**What you should do:** From the entries below, reproduce exactly the line containing "Request Terms of Credits (31, 82)", the line containing "3580 (596, 2460)", and every line in between, with nothing added.

━━━ Records supplied ━━━

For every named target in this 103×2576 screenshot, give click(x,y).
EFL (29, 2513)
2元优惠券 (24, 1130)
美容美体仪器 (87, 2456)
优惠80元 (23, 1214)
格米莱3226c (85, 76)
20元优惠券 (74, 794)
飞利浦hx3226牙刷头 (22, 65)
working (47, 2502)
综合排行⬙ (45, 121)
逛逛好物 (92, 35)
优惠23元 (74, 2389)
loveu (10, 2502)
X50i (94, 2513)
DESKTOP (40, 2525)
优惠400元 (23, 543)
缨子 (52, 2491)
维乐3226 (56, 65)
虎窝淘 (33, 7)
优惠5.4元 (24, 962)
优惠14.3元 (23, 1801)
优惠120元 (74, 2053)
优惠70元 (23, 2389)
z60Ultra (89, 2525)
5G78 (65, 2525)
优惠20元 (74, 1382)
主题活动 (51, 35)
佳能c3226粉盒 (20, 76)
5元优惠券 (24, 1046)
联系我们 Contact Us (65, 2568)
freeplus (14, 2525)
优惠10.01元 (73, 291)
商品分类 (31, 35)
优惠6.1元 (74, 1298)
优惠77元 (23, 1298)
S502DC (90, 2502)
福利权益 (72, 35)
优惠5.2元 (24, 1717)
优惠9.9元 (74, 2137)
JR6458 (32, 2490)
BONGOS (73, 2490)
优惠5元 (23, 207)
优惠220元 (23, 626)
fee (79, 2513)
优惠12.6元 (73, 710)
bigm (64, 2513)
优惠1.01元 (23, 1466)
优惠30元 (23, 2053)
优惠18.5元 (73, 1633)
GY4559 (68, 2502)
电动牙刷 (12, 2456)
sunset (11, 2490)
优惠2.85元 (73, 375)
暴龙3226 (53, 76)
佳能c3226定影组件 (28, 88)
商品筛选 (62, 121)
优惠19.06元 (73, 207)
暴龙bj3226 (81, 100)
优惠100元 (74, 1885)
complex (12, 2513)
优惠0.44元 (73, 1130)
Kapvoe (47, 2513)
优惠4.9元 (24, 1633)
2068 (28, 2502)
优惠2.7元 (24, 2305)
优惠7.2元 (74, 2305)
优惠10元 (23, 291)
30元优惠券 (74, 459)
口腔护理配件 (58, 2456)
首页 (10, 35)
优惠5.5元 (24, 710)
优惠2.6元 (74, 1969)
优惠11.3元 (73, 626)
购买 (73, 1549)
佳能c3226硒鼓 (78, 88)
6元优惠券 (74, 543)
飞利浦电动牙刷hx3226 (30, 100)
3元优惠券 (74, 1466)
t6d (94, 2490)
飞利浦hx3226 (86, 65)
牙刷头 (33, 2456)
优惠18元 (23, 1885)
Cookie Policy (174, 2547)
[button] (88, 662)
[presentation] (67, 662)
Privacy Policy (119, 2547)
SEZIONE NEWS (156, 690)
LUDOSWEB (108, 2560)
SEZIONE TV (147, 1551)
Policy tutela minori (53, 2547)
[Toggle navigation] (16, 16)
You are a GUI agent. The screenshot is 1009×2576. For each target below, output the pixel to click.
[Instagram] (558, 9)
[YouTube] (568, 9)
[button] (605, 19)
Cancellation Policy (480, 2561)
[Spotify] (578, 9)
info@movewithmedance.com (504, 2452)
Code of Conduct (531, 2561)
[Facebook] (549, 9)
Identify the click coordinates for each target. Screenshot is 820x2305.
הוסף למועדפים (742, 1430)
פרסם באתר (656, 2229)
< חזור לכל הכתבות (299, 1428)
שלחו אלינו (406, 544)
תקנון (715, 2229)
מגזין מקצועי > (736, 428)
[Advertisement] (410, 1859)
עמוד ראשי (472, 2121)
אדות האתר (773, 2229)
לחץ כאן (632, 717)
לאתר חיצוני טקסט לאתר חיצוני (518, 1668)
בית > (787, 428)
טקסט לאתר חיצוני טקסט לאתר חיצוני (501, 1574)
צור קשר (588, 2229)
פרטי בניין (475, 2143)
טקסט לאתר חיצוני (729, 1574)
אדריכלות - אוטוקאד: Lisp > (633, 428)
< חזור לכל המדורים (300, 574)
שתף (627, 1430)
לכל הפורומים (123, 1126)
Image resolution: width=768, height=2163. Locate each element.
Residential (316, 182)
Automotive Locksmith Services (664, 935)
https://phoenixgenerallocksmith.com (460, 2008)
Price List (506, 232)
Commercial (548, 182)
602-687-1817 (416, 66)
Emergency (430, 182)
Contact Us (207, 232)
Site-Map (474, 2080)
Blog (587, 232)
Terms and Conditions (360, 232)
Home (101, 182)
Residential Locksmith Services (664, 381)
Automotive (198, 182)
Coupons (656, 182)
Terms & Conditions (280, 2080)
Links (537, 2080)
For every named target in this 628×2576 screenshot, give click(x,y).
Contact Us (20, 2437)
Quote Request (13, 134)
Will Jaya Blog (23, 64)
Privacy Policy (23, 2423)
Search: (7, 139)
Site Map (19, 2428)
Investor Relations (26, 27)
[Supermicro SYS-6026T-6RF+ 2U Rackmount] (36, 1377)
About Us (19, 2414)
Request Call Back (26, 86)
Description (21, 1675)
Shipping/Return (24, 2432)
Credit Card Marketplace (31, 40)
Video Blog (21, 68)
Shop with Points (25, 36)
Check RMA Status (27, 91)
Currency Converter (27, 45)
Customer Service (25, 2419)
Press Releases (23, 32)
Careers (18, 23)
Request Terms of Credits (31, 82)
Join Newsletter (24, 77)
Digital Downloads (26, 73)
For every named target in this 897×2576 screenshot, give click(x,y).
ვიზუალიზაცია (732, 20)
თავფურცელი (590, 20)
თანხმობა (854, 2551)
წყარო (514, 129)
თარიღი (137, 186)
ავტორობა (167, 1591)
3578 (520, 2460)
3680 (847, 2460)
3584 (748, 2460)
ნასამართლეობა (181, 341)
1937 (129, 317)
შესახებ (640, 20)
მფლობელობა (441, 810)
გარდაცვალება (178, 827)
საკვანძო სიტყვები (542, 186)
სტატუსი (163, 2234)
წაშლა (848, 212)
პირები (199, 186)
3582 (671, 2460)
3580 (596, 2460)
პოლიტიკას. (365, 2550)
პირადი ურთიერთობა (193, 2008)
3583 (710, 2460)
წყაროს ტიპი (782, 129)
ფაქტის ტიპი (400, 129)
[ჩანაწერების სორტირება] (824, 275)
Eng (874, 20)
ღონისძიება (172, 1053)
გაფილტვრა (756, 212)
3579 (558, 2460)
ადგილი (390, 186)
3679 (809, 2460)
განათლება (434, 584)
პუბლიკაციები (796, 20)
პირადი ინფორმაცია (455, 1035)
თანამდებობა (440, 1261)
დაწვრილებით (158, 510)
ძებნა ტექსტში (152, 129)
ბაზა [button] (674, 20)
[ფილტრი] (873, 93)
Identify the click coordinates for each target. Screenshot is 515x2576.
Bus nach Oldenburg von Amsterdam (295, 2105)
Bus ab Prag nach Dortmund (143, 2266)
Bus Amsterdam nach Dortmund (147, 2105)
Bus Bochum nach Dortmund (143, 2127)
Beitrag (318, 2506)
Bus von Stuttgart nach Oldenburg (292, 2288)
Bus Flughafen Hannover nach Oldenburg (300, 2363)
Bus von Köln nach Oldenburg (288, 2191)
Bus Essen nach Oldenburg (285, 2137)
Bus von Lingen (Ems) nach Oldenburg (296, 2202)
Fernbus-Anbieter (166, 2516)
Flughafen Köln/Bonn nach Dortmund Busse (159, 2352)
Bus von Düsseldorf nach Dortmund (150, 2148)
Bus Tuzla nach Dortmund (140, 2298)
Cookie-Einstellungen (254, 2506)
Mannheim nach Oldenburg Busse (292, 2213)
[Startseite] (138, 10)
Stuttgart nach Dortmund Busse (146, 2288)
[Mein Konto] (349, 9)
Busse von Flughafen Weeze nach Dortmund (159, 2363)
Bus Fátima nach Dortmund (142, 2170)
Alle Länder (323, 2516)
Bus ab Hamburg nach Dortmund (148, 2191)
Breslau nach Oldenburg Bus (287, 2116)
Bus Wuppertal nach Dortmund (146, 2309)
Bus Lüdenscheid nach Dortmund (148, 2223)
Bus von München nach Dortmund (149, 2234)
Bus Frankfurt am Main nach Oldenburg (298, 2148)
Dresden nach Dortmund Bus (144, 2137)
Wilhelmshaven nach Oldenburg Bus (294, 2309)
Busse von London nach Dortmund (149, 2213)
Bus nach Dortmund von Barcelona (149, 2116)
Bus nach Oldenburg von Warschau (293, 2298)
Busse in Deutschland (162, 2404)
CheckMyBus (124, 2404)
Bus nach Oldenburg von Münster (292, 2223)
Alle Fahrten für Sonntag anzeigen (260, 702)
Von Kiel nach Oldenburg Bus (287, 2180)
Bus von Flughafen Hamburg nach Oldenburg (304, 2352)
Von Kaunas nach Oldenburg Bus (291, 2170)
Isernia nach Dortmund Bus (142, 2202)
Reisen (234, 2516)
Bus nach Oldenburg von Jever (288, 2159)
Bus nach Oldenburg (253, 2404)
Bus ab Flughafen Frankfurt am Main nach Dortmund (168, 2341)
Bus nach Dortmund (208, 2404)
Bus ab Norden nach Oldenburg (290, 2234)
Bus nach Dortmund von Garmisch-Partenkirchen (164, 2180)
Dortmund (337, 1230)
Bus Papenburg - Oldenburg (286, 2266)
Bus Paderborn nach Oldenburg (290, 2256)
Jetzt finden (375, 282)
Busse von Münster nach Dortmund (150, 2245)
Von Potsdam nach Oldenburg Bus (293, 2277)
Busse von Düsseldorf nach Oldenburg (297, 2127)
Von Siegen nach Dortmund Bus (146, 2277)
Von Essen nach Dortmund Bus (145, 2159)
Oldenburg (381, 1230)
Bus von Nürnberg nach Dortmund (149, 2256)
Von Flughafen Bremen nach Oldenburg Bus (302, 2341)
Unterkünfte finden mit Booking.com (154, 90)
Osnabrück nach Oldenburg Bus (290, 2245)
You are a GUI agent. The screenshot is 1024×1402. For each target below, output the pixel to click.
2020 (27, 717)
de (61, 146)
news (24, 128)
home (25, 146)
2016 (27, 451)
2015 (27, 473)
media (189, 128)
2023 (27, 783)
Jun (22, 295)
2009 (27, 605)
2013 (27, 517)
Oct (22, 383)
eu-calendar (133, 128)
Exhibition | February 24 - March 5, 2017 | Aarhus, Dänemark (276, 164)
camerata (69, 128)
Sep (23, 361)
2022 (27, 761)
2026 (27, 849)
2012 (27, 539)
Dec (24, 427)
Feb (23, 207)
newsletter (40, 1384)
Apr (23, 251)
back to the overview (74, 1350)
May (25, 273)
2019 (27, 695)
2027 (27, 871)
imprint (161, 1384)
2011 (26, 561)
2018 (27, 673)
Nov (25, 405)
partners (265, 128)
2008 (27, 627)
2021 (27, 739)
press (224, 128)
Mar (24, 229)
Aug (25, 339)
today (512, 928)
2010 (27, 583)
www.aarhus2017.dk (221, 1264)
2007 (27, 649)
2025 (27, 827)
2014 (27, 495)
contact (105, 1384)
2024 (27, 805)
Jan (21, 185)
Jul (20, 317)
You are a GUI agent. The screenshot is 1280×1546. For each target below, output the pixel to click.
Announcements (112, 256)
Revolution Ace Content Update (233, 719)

━━━

**Task solution:**
Request Terms of Credits (31, 82)
Join Newsletter (24, 77)
Digital Downloads (26, 73)
For every named target in this 897×2576 screenshot, give click(x,y).
ვიზუალიზაცია (732, 20)
თავფურცელი (590, 20)
თანხმობა (854, 2551)
წყარო (514, 129)
თარიღი (137, 186)
ავტორობა (167, 1591)
3578 (520, 2460)
3680 (847, 2460)
3584 (748, 2460)
ნასამართლეობა (181, 341)
1937 (129, 317)
შესახებ (640, 20)
მფლობელობა (441, 810)
გარდაცვალება (178, 827)
საკვანძო სიტყვები (542, 186)
სტატუსი (163, 2234)
წაშლა (848, 212)
პირები (199, 186)
3582 (671, 2460)
3580 (596, 2460)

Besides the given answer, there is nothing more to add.